(Reading passage Opens)

Daniel Jay Is the New Dean of the Sackler School

The scientist—and artist—is on a mission to train graduates for today’s range of biomedical careers
Dan Jay in Boston
“I believe very strongly in mentoring and doing so to permit each person to reach their potential,” Dan Jay said. Photo: Anna Miller
August 28, 2017

Share

Daniel Jay, new dean of the Sackler School for Graduate Biomedical Sciences at Tufts University School of Medicine, has carried around the same periodic table since eighth grade.

“From a very early age, I had an interest in chemistry,” Jay said, as he pulled the tattered artifact from his wallet. “The periodic table is a way that nature can be ordered, so that means there is an underlying mechanism—this was important to my thinking as an adolescent.”

Today, Jay’s mission for the Sackler School is to train other young scientists toward career excellence in academia and across the biomedical workforce. About 20 percent of the school’s trainees go on to academic positions and “we need to train the other 80 percent to find their passions and give them the tools they need to compete, excel and lead,” Jay said.

To that end, the school will provide more opportunities for multidisciplinary education, experiential learning and networking, and help students sharpen communication, presentation, team-building and other skills useful in a corporate environment, he added.

“We are excited about Dan’s arrival in the Sackler dean’s office,” said Ira Herman, School of Medicine professor and director of the Cell, Molecular and Developmental Biology program at the Sackler School. “A consummate and creative collaborator, Dan is a devoted mentor and an internationally recognized innovator in the biomedical sciences.”

Jay grew up in Toronto, earned his bachelor’s degree from the University of Toronto and then headed to Harvard University in the early 1980s for his Ph.D. and postdoctoral training. He was an associate professor at Harvard before joining the Tufts faculty in 1998. His research has focused on identifying proteins on cancer cells that are important in invasion of neighboring tissue, which could lead to the development of anti-metastasis drugs.

(Reading passage Closes)
(Data shown Opens)

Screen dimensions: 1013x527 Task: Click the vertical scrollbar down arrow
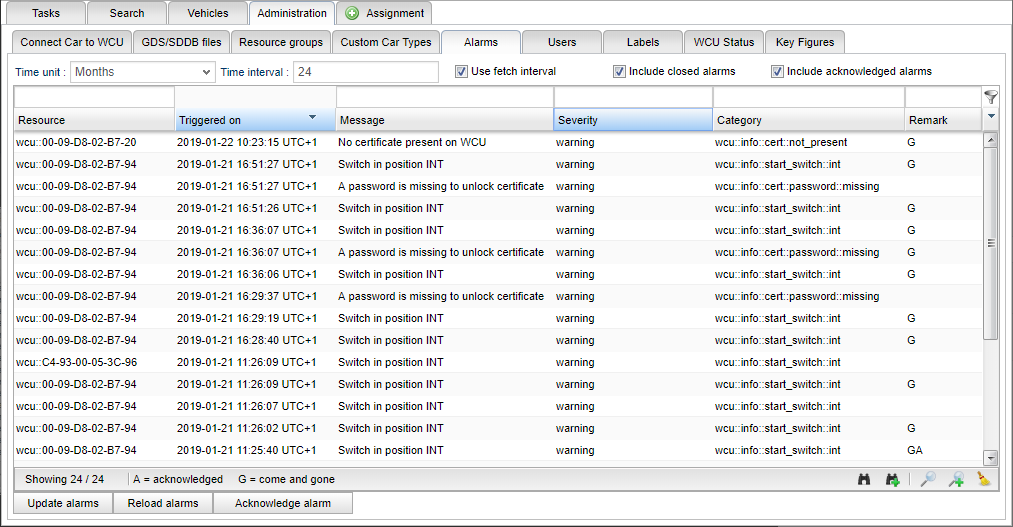pyautogui.click(x=991, y=458)
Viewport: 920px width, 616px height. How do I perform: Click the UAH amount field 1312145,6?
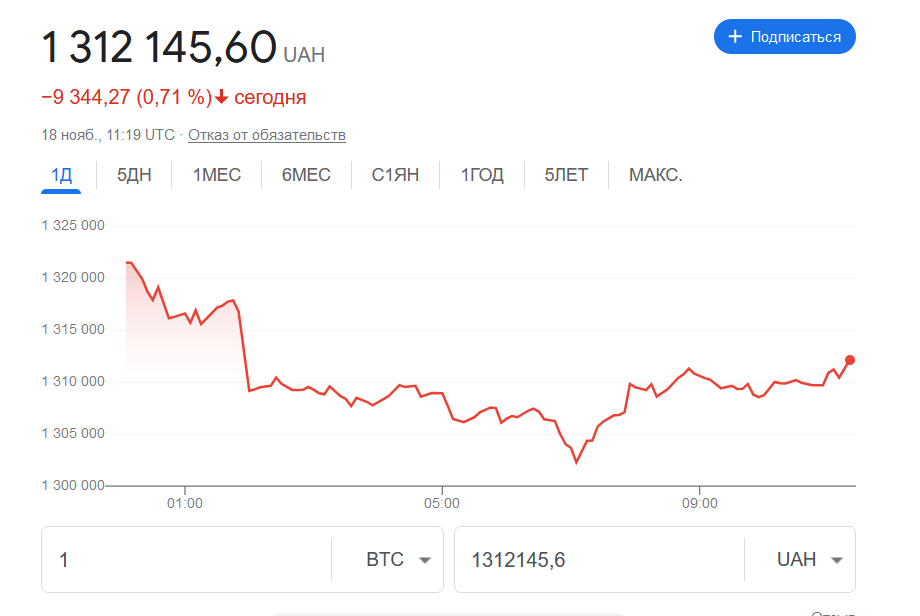pyautogui.click(x=599, y=560)
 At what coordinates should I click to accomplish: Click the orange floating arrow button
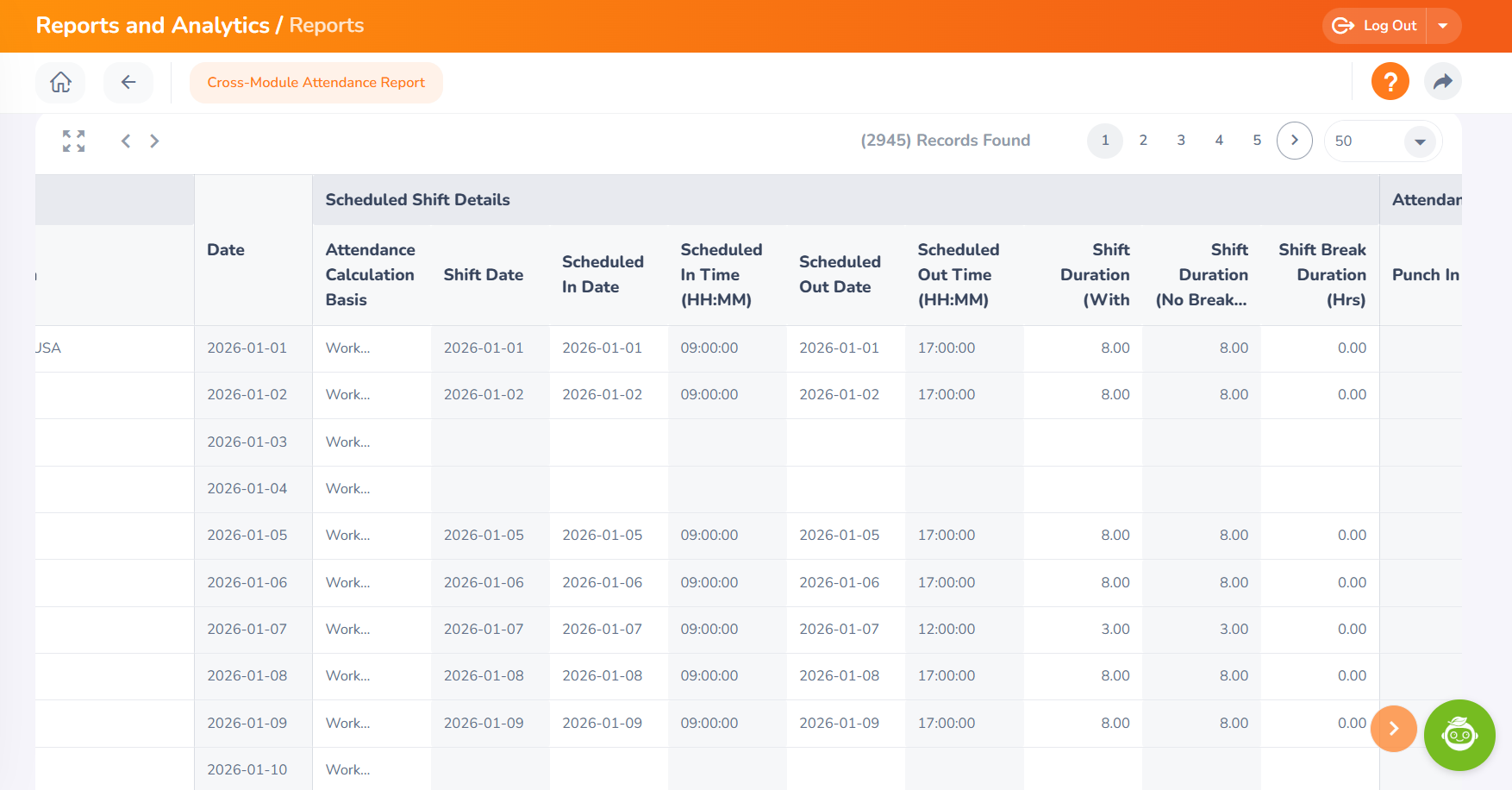1393,729
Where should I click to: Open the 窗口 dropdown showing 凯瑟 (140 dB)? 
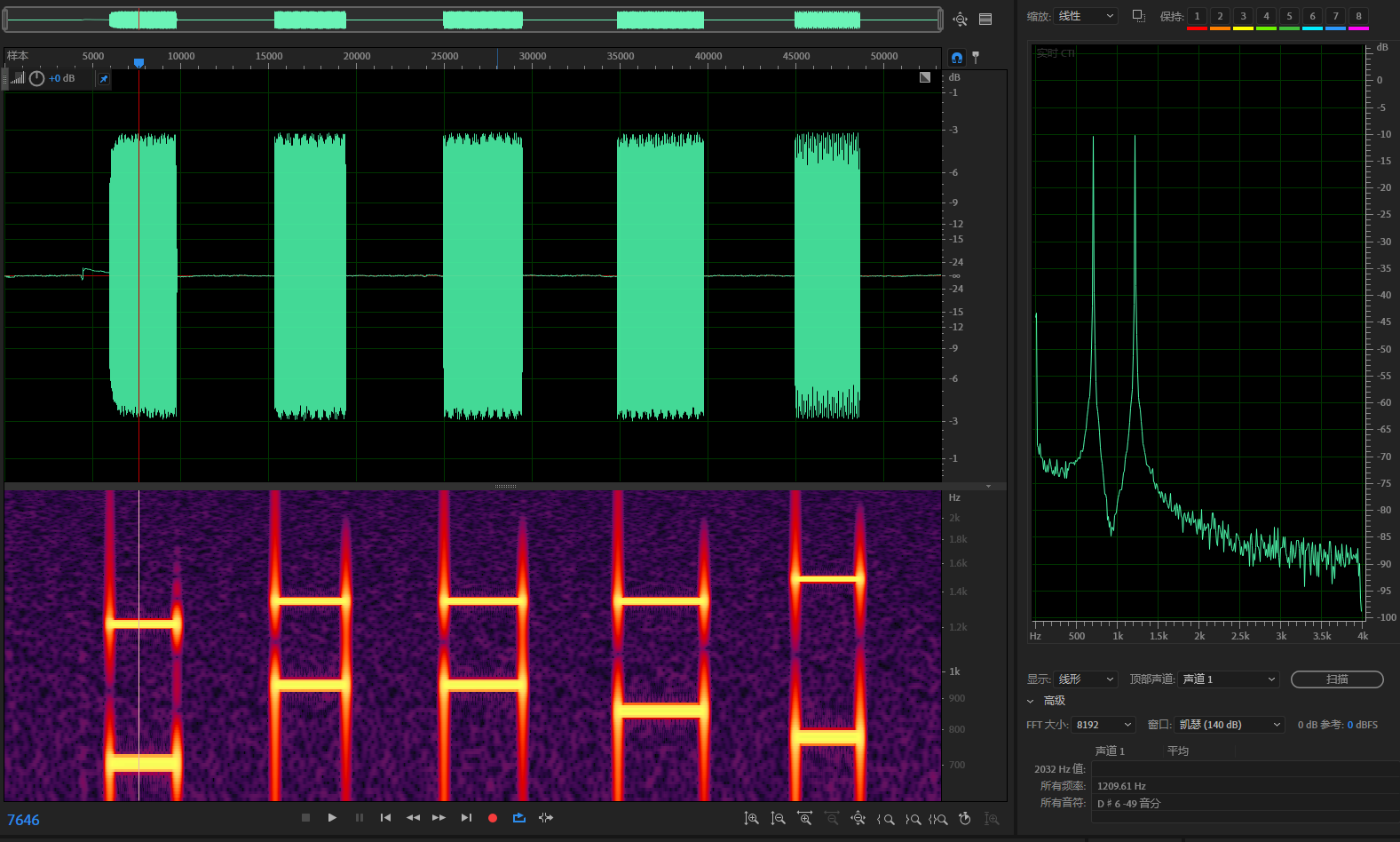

(Data shown Closes)

- **Questions to answer**
**1)** Do these statements agree with the article about Daniel Jay? Answer yes or no for each, and quote the words of the article that decide it. (a) Jay joined the Tufts faculty in 1998. (b) About 80 percent of the Sackler School's trainees go on to academic positions. (c) Jay earned his Ph.D. at the University of Toronto.
**2)** Write what follows the last sentence of the article about Daniel Jay.

- **Set of answers**
**1)**
(a) Yes: "He was an associate professor at Harvard before joining the Tufts faculty in 1998."
(b) No: "About 20 percent of the school’s trainees go on to academic positions"
(c) No: "headed to Harvard University in the early 1980s for his Ph.D. and postdoctoral training"

**2)**
He has published more than 80 papers and mentored more than 60 graduate students, postdoctoral scholars and undergraduates in his lab, and will continue this work as dean. “I believe very strongly in mentoring and doing so to permit each person to reach their potential,” he said.

At Tufts, he’s chaired and served on several committees and task forces; most recently he directed the postdoctoral affairs office at the School of Medicine. Jay was also a co-director of the school’s National Institutes of Health-funded Post-Baccalaureate Research Program, which offers training for graduates from underserved communities who are interested in pursuing a research career.

“Dan has a fresh perspective on how to best equip students to enter the biomedical workplace, and we are eager to watch him flourish in this role,” said Harris Berman, dean of the School of Medicine. “He is a man of many interests and brings real enthusiasm to the school.”

“I feel truly blessed that I have two passions in my life—art and science—and that not only can I do both but I can combine them,” said Dan Jay. Photo: Anna MillerOne of these interests is art—Jay is also an adjunct professor of drawing and painting at the School of the Museum of Fine Arts at Tufts. The son of a grocer, he grew up sketching on butcher paper at the back of his family’s market. Jay’s first solo show was three decades ago, and for the last five years, his work has explored the intersection of art and science. “I have a scientist’s mind and an artist’s eye in the same head,” he said.

Jay’s art is often inspired by travel. Among recent projects are depictions of Tufts’ Talloires campus and environs made with dyes used by 18th-century chemist and Tallories native Claude Louis Berthollet—the works are currently on display at the Hirsh Health Sciences Library. He also created drawings of the Silk Road in Kyrgyzstan and Uzbekistan, which will be transformed into projection slides layered with colored silk protein by a 3D printer—a collaboration with Tufts engineering professor Fiorenzo Omenetto.

Some of Jay’s abstract art has even incorporated sulfur, magnesium, barium and other elements from his beloved periodic table; selections from that work were displayed at the Tufts University Art Gallery in 2014.  

“There is something important at the interface of art and science that can benefit both fields, whether it is creativity, thinking outside the box or problem solving and experimentation,” he said. “I feel truly blessed that I have two passions in my life—art and science—and that not only can I do both but I can combine them.”